Moreover, expectancies about the effects of alcohol and family functioning were the strong predictors of alcohol consumption; our results concur with existing literature (Malkus, 1994; Laghi et al., 2009; Moore et al., 2010; Paxton et al., 2007). Differently from demographic or personality factors, our variables can be modified by particular preventive programmes, that is why our findings provide a basis for specific intervention programmes. Results may prove valuable to prevention specialists working with adolescents.
Although the problem of adolescents’ drinking habits is not new, its extent and effects on a national level have become far more relevant than ever before. An ecological framework for a public health prevention effort should recognize that health-related behaviours are influenced by personality and individual factors, interpersonal processes, institutional and community factors, as well as by public policies. Community programmes need to address not only individual student attitudes, but also environments that will support moderation in alcohol use (Cable and Sacker, 2008; Morawska and Oei, 2005). A long-term approach is necessary to modify the students’ alcohol use patterns, but school and community must necessarily work together. Italian high schools do not seem to give the correct attention to the binge drinking phenomenon and prevention approaches. There is a lack of programme evaluation, particularly as far as students’ alcohol use patterns are concerned, and high schools play no role whatsoever in alcohol abuse prevention even though their involvement is vital to the success of prevention efforts.

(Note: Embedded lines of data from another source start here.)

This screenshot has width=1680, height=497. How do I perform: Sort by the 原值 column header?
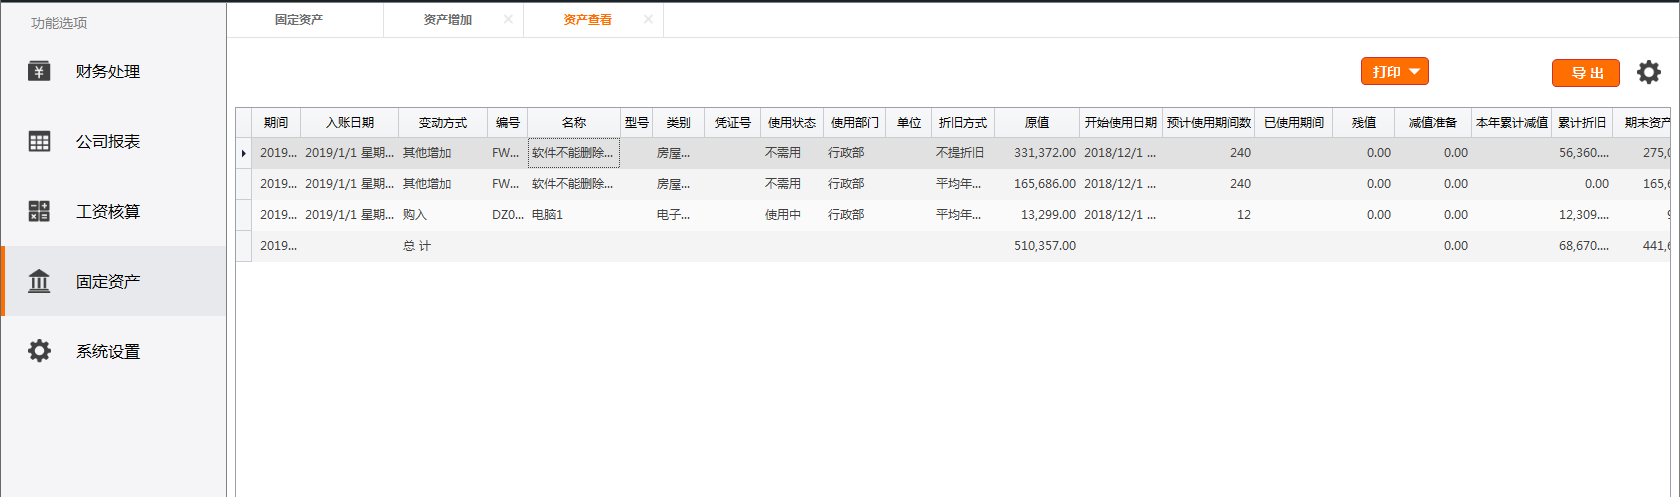(x=1037, y=122)
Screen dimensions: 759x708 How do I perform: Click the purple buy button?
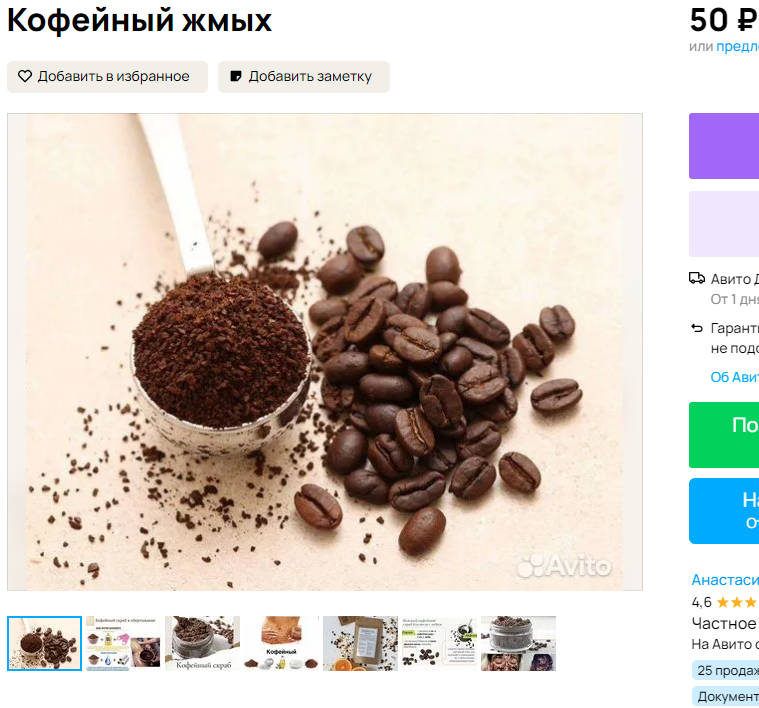click(x=724, y=146)
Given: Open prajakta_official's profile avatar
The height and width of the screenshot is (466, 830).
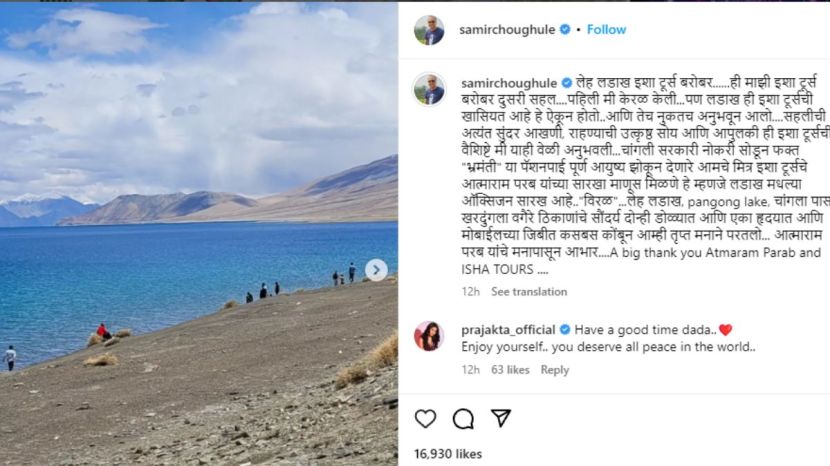Looking at the screenshot, I should (x=429, y=336).
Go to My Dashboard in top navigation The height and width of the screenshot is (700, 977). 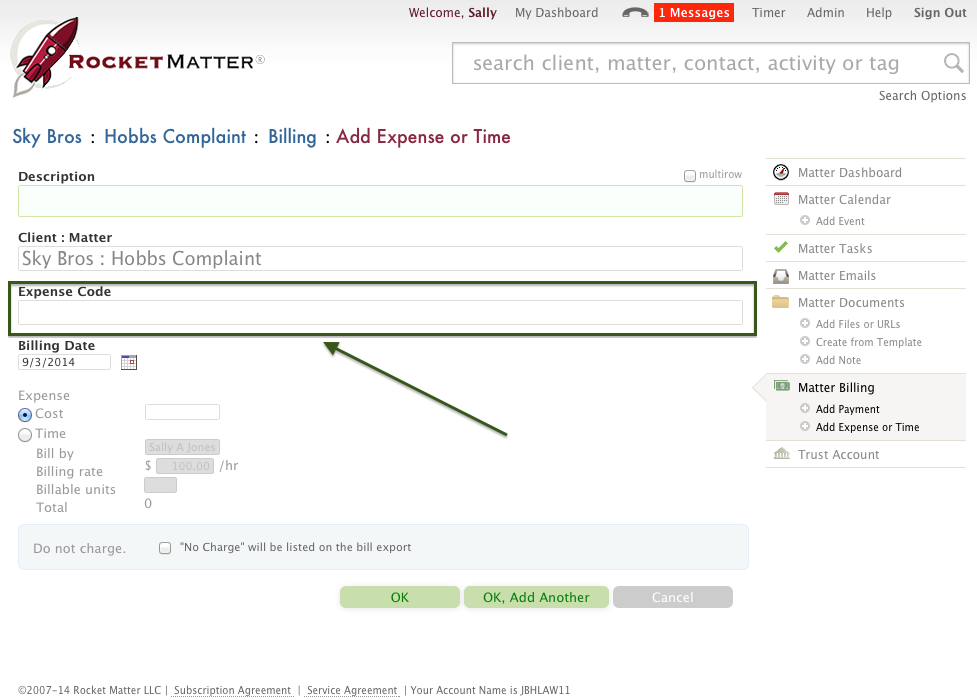[556, 13]
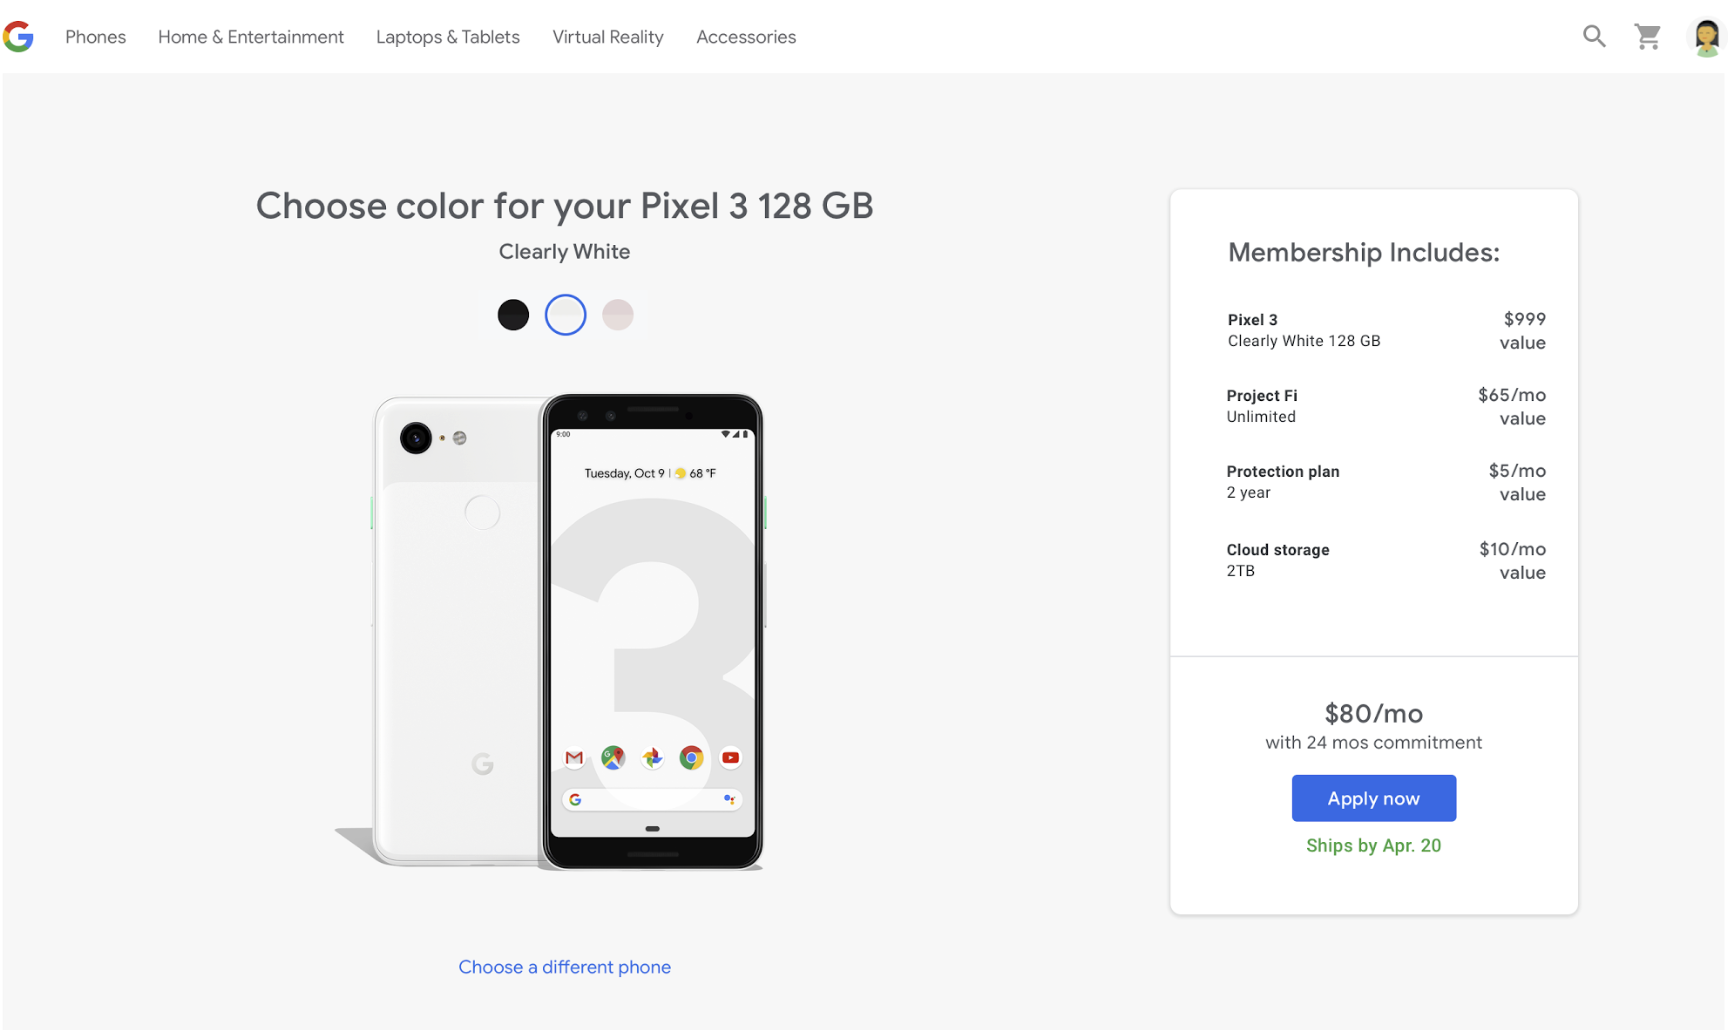Click the Google logo icon

tap(18, 37)
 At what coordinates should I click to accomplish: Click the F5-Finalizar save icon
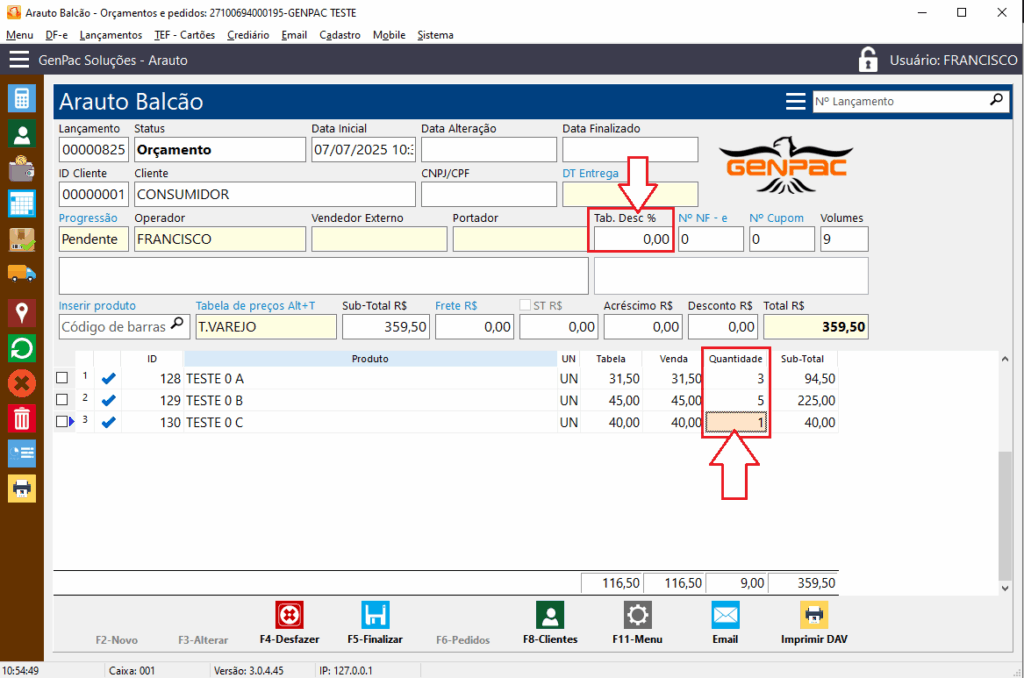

Some limitations of the study must be pointed out. First, the relation identified in the study is correlational and not causal. For this reason, this study represents only a first step in understanding the relations among binge drinking and family functioning in adolescent sample. Second, all data were collected using self-report questionnaires. Studies using behavioural self-presentation measures, observational data and other-report methodologies to assess behaviours could be very useful for this topic. The present study focused on alcohol use and family functioning in a convenience sample of adolescents. A longitudinal study would provide perspective and generate data on changes in drinking behaviours and cognitions across the years.
Despite these limitations, the present study has important implications for future empirical investigation and also for clinical intervention. To our knowledge, this is the first study to investigate the associations between binge drinking and family functioning, as evaluated with FACES IV, the current self-report questionnaire used to assess the primary dimensions of the Circumplex model. Furthermore, considering that the binge drinking is a significant risk factor for mortality, the current results could be useful for future clinical intervention efforts.
The presented results have nevertheless some important implications for prevention. Furthermore, the results here and in previous research also highlight the importance of a balanced and comprehensive approach to prevention.